How does this work? Well, suppose that there is a simple game which consists of exactly one move for each player, and that each has only two possible choices to make in a given situation. The evaluation function is only run on the final board positions, which result from a combination of moves by Min and Max.
Max assumes that Min will always play perfectly. Therefore, he knows that, if he makes move A, his opponent will reply with D, resulting in a final evaluation of -2 (i.e., a win for Min). However, if Max plays B, he is sure to win, because Min's best move still results in a positive final value of 5. So, by the Minimax algorithm, Max will always choose to play B, even though he would score a bigger victory if he played A and Min made a mistake!
The trouble with Minimax, which may not be immediately obvious from such a small example, is that there is an exponential number of possible paths which must be examined. This means that effort grows dramatically with:
• The number of possible moves by each player, called the branching factor and noted B.
• The depth of the look-ahead, noted d, and usually described as "N-ply", where N is an integer number and "ply" means one move by one player. For example, the mini-game described above is searched to a depth of 2-ply, one move per player.
In Chess, for example, a typical branching factor in the middle game would be about 35 moves; in Othello, around 8. Since Minimax' complexity is O( B^n ), an 8-ply search of a chess position would need to explore about 1.5 million possible paths! That is a LOT of work. Adding a ninth ply would make the tree balloon to about 50 million nodes, and a tenth, to an impossible 1.8 billion!
Luckily, there are ways to cut the effort by a wide margin without sacrificing accuracy.
Alphabeta: Making Minimax Feasible (a little)
Suppose that you have already searched Max' move B in the mini-game above. Therefore, you know that, at best, Max' score for the entire game will be 5.
Now, suppose that you begin searching move A, and that you start with the path A-D. This path results in a score of -2. For Max, this is terrible: if he plays A, he is sure to finish with, at best, -2, because Min plays perfectly; if A-C results in a score higher than A-D's, Min will play A-D, and if A-C should be even worse (say, -20), Min would take that path instead. Therefore, there is no need to look at A-C, or at any other path resulting from move A: Max must play B, because the search has already proven that A will end up being a worse choice no matter what happens.

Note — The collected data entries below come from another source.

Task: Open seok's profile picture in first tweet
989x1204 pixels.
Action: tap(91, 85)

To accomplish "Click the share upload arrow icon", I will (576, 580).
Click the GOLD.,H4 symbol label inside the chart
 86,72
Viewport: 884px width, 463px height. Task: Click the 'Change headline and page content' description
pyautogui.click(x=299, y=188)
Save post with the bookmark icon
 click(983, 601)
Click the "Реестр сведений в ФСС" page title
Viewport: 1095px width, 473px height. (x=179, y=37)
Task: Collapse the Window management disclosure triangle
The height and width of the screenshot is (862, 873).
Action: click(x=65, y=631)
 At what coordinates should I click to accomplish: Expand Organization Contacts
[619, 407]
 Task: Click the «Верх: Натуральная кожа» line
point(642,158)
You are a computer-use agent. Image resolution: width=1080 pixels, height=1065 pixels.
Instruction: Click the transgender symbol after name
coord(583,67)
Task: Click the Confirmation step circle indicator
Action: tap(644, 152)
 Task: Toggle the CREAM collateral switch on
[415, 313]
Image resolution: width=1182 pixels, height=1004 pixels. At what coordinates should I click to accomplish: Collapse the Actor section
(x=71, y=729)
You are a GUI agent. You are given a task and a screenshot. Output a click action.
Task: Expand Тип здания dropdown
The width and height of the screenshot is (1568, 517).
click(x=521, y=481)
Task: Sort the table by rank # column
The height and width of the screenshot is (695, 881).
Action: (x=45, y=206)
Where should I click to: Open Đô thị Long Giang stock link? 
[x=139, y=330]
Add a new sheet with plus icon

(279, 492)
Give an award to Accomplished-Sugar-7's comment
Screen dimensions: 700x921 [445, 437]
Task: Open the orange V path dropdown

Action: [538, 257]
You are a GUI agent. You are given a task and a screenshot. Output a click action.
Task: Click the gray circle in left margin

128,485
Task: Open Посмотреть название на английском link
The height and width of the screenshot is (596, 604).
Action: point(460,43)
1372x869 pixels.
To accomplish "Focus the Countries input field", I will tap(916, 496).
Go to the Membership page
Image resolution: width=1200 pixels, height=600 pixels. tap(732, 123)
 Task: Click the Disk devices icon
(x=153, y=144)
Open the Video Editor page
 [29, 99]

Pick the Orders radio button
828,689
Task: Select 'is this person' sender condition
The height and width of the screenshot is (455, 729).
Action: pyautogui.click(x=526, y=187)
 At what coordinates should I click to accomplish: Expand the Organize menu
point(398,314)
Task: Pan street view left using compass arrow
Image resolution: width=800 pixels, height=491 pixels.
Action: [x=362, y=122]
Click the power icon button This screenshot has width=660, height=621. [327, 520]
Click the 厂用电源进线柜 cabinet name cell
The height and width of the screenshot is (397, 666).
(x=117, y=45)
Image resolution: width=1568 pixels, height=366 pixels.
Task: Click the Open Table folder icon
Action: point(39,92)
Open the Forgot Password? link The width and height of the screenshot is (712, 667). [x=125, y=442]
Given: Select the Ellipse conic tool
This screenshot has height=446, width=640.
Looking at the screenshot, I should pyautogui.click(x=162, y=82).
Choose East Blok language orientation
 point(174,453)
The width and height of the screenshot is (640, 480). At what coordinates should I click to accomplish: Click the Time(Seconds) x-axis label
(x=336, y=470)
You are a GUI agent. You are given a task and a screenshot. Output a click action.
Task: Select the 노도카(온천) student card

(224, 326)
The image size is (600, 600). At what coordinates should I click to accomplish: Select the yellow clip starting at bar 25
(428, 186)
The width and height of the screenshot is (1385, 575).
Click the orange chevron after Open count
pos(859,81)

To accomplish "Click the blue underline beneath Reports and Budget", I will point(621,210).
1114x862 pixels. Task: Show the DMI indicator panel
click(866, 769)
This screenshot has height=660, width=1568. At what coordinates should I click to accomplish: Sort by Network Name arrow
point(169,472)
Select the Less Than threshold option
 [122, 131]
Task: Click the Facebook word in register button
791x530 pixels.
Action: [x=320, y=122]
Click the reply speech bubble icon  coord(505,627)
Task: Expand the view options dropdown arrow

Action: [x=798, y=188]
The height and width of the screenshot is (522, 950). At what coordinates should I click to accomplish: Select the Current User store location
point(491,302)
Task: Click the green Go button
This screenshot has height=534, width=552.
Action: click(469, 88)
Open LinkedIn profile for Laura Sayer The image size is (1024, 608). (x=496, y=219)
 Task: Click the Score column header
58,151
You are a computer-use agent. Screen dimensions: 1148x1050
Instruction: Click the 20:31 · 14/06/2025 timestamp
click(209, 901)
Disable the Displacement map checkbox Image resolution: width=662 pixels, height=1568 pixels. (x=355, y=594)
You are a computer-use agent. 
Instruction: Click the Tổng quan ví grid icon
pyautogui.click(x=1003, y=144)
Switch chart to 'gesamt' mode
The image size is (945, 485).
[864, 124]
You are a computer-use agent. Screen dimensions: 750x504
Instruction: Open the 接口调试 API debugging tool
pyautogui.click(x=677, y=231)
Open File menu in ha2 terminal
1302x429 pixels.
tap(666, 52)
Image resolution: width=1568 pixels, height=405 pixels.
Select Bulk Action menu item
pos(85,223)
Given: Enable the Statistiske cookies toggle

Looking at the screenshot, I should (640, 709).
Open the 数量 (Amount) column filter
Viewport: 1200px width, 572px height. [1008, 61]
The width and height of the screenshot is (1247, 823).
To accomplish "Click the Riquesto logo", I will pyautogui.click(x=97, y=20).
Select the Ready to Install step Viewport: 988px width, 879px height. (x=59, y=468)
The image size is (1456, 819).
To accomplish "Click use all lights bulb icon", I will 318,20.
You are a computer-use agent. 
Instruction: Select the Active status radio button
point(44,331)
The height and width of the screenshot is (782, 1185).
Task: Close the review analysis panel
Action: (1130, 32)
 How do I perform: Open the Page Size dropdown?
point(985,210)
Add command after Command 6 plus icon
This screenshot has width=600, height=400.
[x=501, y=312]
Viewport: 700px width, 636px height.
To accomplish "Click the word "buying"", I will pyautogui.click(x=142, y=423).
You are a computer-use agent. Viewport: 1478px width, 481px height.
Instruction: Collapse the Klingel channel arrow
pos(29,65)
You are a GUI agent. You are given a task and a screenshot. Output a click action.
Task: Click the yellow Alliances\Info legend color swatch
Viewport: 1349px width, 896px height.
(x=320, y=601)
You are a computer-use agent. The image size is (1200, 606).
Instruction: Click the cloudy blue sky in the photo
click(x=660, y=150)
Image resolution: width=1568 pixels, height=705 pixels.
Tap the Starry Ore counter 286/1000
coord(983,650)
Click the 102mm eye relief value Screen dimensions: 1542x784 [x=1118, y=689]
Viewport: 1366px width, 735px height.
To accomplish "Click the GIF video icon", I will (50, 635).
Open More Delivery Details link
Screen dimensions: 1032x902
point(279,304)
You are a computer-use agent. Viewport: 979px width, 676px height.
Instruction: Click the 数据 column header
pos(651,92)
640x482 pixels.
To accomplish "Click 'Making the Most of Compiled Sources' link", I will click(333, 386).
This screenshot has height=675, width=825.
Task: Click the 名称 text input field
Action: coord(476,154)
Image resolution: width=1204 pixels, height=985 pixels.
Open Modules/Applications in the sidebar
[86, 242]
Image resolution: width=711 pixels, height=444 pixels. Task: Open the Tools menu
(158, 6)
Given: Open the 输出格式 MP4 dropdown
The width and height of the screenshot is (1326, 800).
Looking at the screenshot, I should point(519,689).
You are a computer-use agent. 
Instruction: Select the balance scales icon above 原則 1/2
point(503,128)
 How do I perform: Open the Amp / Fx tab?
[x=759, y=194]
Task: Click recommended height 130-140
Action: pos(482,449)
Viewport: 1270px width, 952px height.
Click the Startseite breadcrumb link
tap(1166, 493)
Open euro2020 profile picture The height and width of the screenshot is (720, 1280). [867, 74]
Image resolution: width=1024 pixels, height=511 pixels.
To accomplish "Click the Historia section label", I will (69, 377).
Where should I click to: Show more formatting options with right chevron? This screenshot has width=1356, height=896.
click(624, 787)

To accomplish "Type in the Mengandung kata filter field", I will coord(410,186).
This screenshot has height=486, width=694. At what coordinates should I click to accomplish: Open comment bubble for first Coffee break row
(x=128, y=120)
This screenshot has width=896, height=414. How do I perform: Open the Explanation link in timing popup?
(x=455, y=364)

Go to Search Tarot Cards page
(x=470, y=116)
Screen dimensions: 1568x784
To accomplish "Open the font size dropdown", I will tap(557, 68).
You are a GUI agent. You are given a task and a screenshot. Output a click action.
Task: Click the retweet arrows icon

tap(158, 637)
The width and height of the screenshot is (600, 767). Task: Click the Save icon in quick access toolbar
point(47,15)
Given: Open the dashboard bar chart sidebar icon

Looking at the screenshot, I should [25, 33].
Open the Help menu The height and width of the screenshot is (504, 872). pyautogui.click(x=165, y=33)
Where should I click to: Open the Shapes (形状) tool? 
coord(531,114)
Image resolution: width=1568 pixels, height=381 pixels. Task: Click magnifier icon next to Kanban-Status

This is the basic idea being the alphabeta algorithm: once you have a good move, you can quickly eliminate alternatives that lead to disaster. And there are a lot of those! When combined with the transposition table we discussed earlier in the series, and which saves us from examining positions twice if they can be reached by different combinations of moves, alphabeta turns on the Warp drive: in the best case, it will only need to examine roughly twice the square root of the number of nodes searched by pure Minimax, which is about 2,500 instead of 1.5 million in the example above.
Ordering Moves to Optimize Alphabeta
But how can we achieve this best case scenario? Do we even need to?
Not really. It turns out that Alphabeta is always very efficient at pruning the search tree, as long as it can quickly find a pretty good move to compare others to. This means that it is important to search a good move first; the best case happens when we always look at the best possible moves before any others. In the worst possible case, however, the moves are searched in increasing order of value, so that each one is always better than anything examined before; in this situation, alphabeta can't prune anything and the search degenerates into pure, wasteful Minimax.
Ordering the moves before search is therefore very important. Picking moves at random just won't do; we need a "smarter" way to do the job. Unfortunately, if there was an easy way to know what the best move would turn out to be, there would be no need to search in the first place! So we have to make do with a "best guess".
Several techniques have been developed to order the possible moves in as close to an optimal sequence as possible:
• Apply the evaluation function to the positions resulting from the moves, and sort them. Intuitively, this makes sense, and the better the evaluation function, the more effective this method should be. Unfortunately, it doesn't work well at all for chess, because as we will see next month, many positions just can't be evaluated accurately!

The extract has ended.